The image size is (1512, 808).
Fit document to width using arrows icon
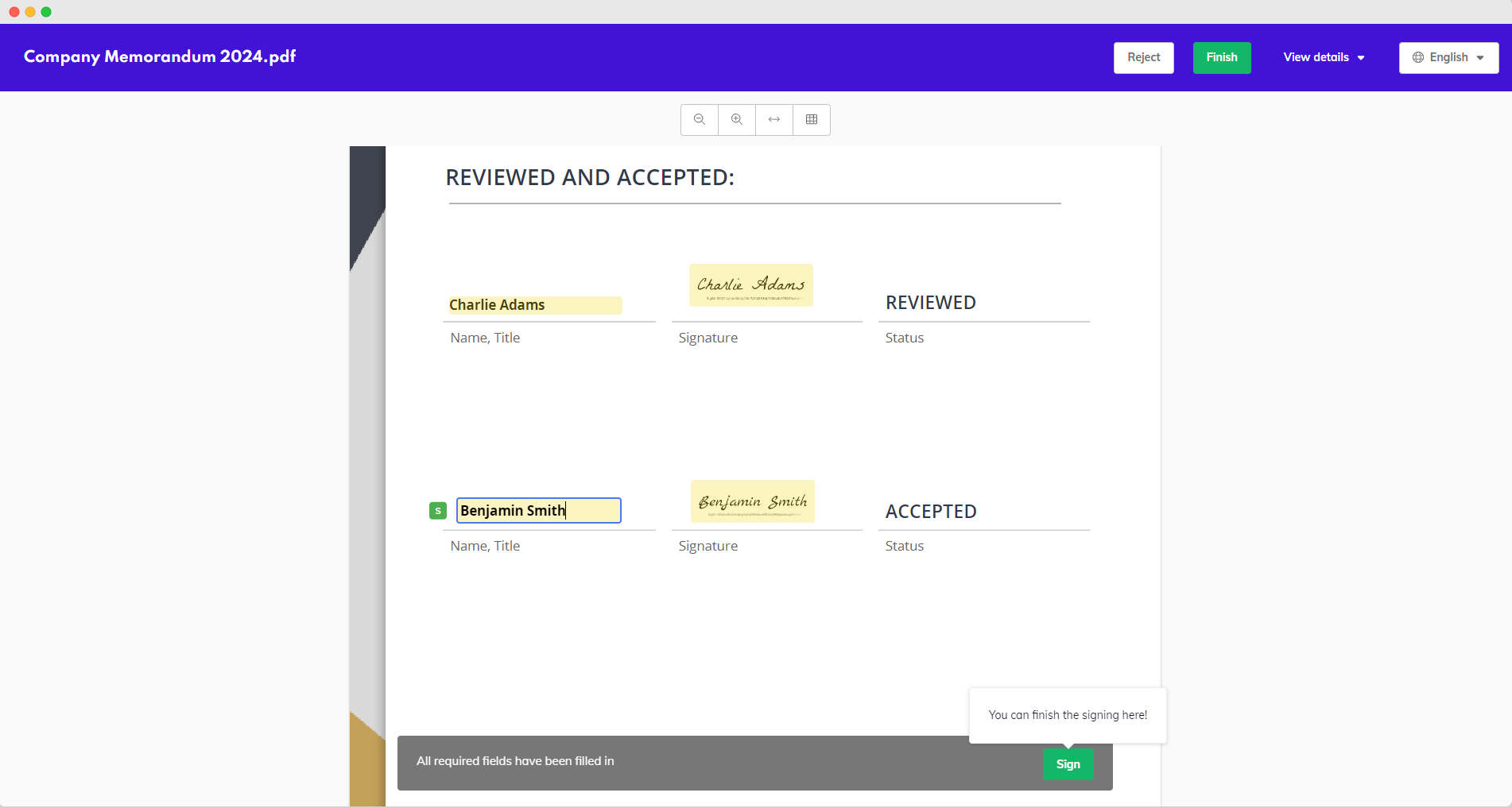click(x=774, y=120)
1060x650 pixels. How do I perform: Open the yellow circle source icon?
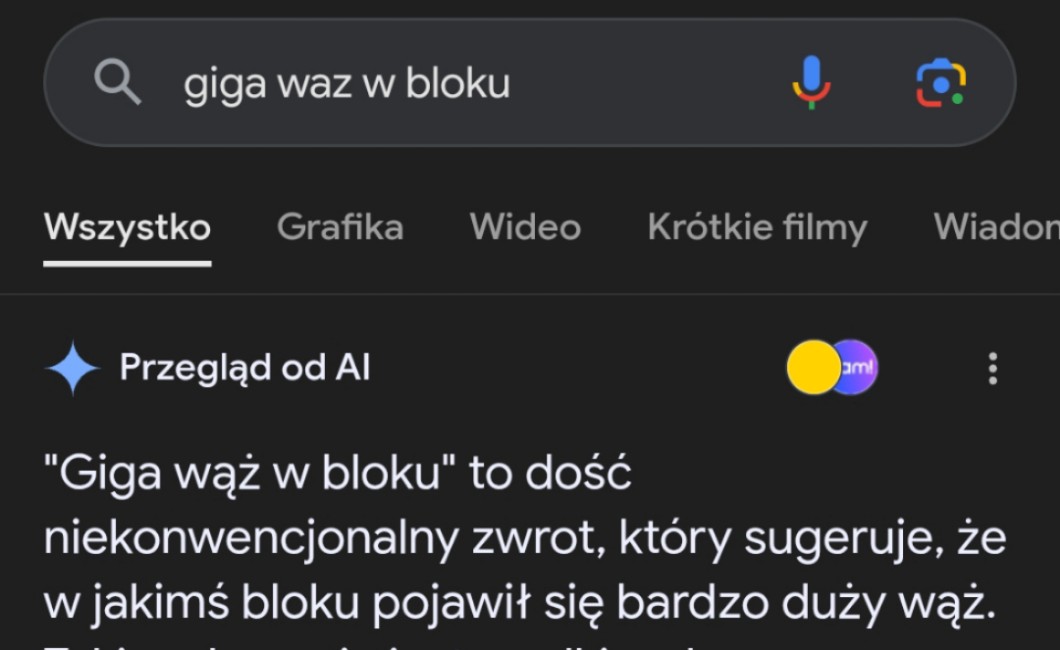pyautogui.click(x=812, y=368)
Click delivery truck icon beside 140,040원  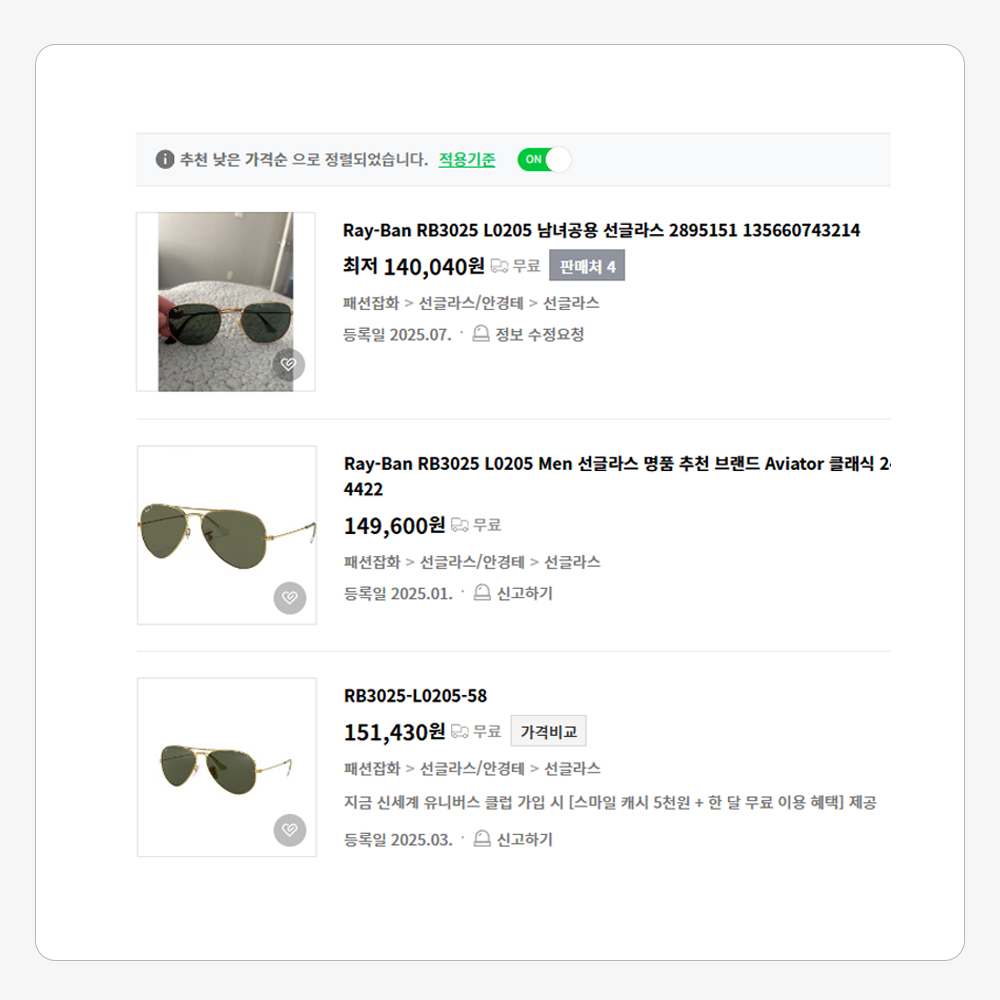click(x=500, y=266)
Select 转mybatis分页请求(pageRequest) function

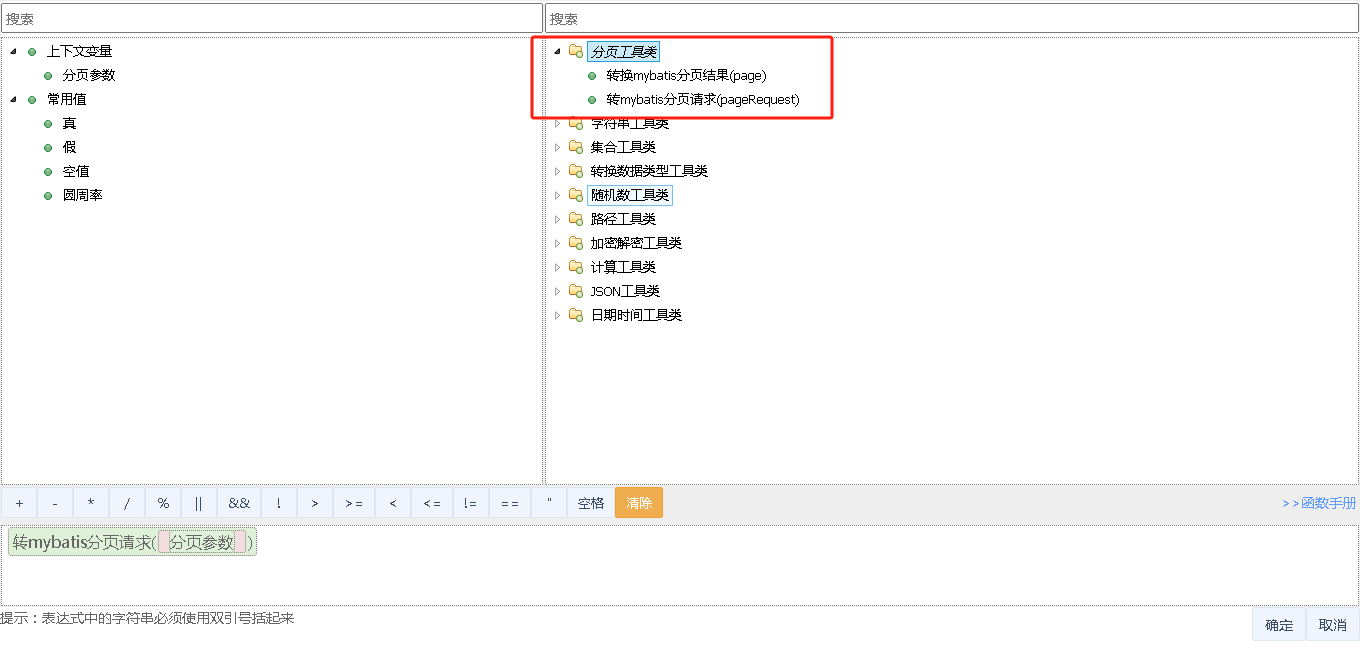click(702, 99)
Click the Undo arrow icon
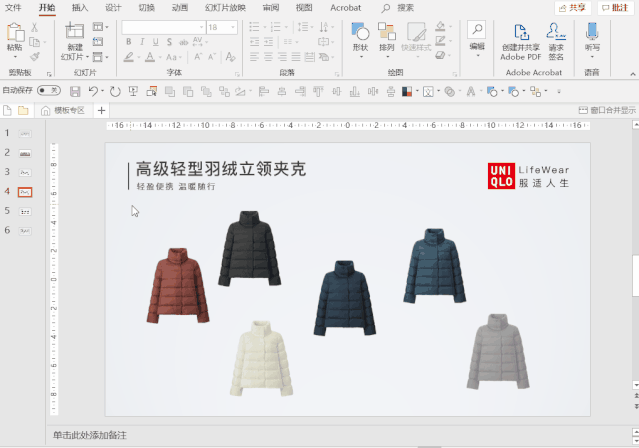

- **Work to be completed**
The line containing "Select 转mybatis分页请求(pageRequest) function" and every line after it, through the end of the records, are what you should retype exactly. Do not include the pictures.

- **Your response**
Select 转mybatis分页请求(pageRequest) function

click(702, 99)
Click the Undo arrow icon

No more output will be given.